=== DATA SUPPLIED ===

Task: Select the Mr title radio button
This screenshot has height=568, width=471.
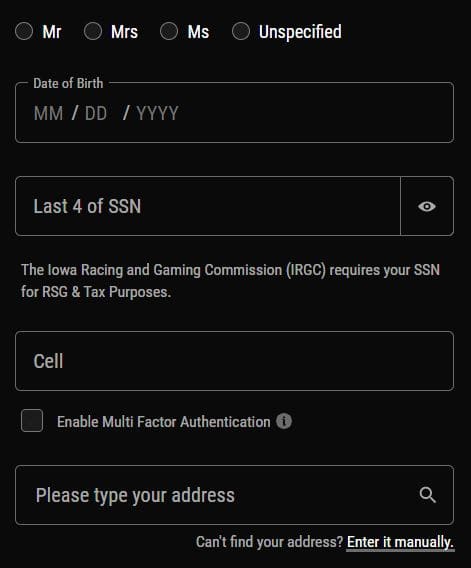Action: click(24, 31)
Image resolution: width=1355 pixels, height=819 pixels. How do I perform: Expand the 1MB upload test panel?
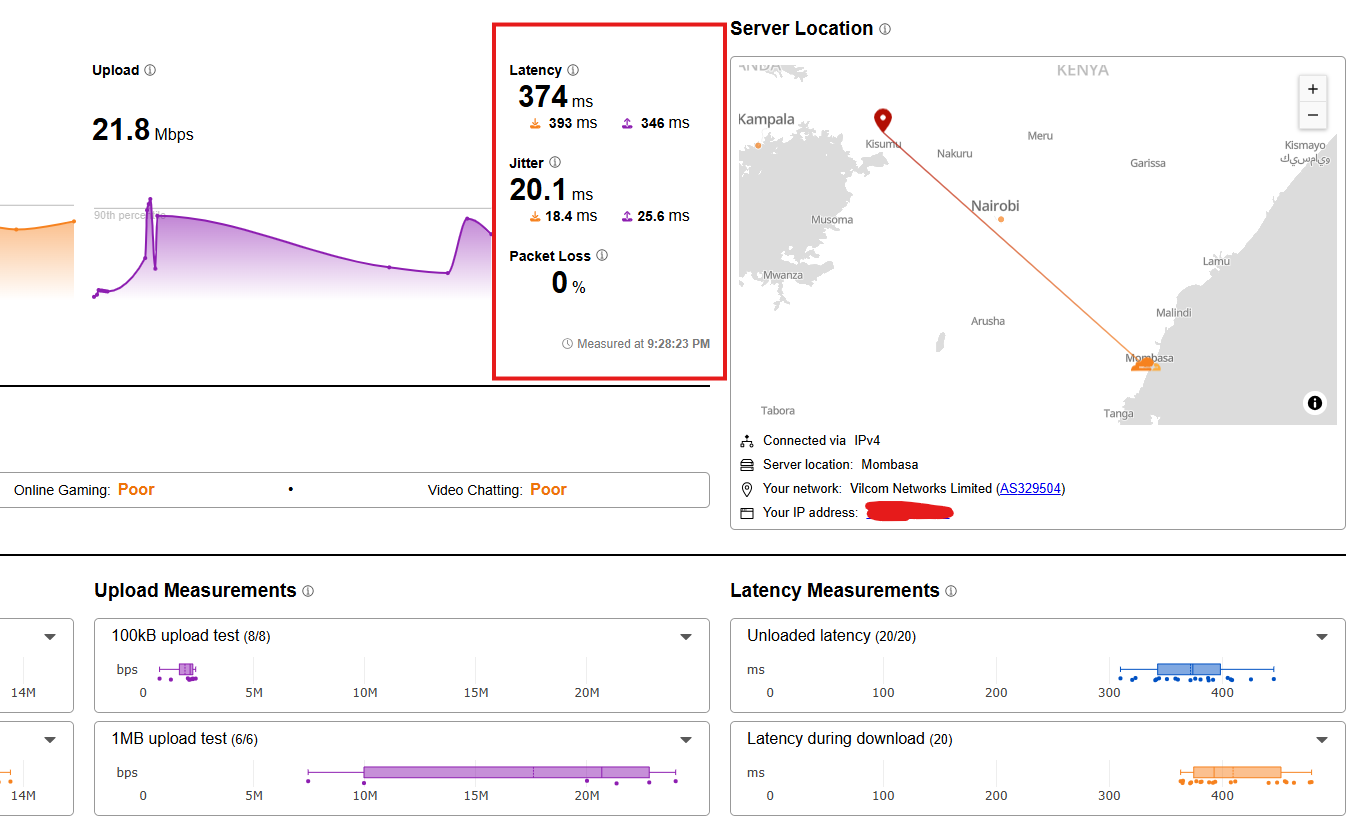click(686, 740)
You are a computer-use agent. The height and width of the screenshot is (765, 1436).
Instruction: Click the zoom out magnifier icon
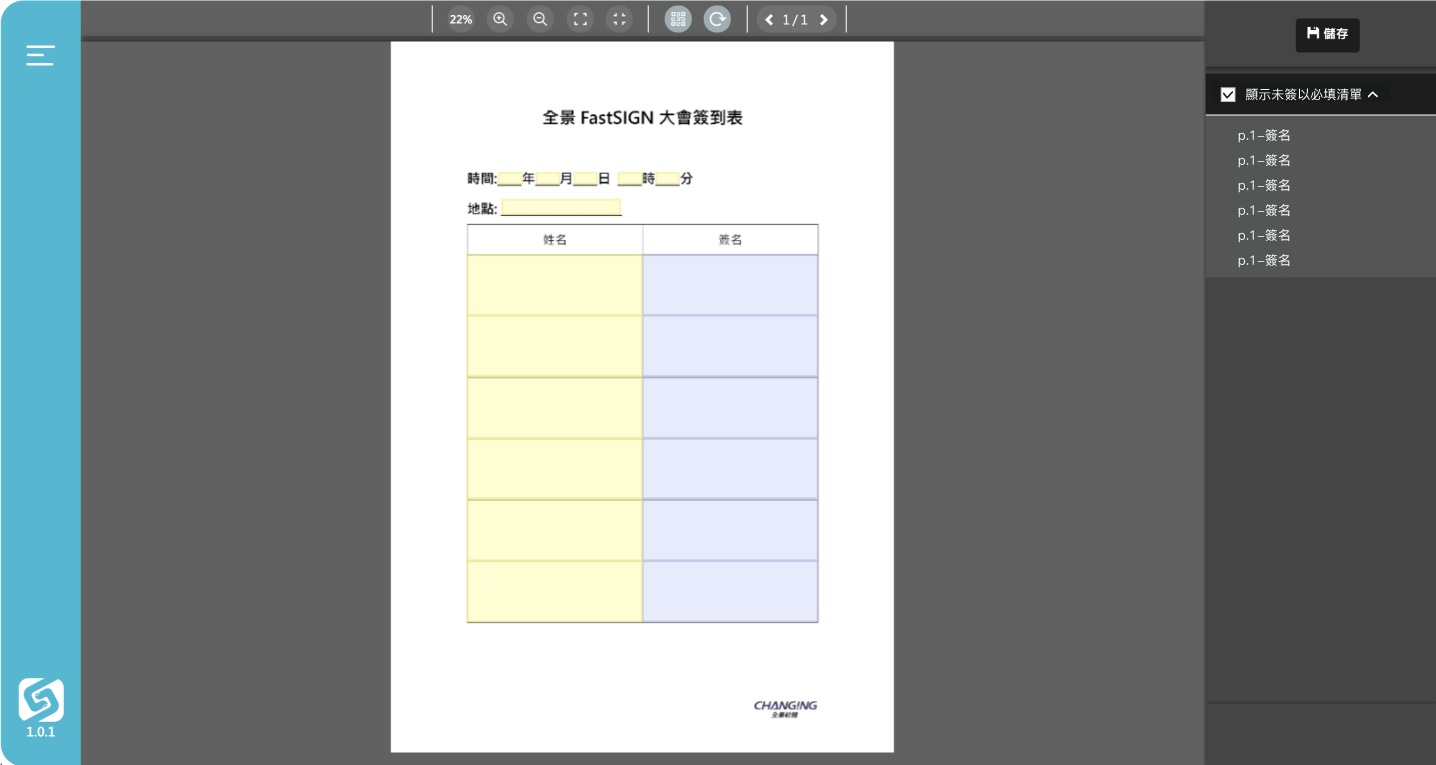[x=540, y=19]
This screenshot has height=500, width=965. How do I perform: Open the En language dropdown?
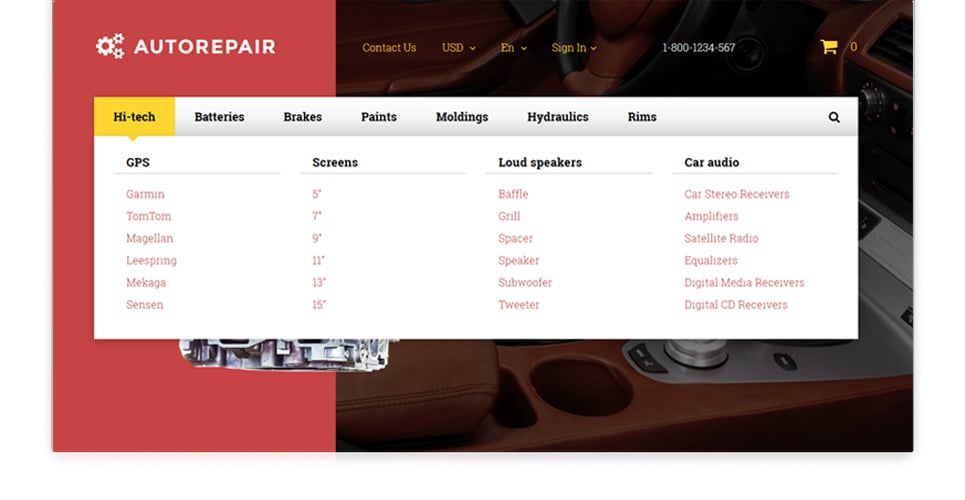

===

* REQUIRED WORK *
Without the pictures, retype exactly the lines from the one that holds "Instruction: Click the" to the last line of the data above, both of them included.

* OUTPUT OF THE EXERCISE *
Instruction: Click the zoom out magnifier icon
[x=540, y=19]
This screenshot has height=500, width=965. How do I perform: Open the En language dropdown?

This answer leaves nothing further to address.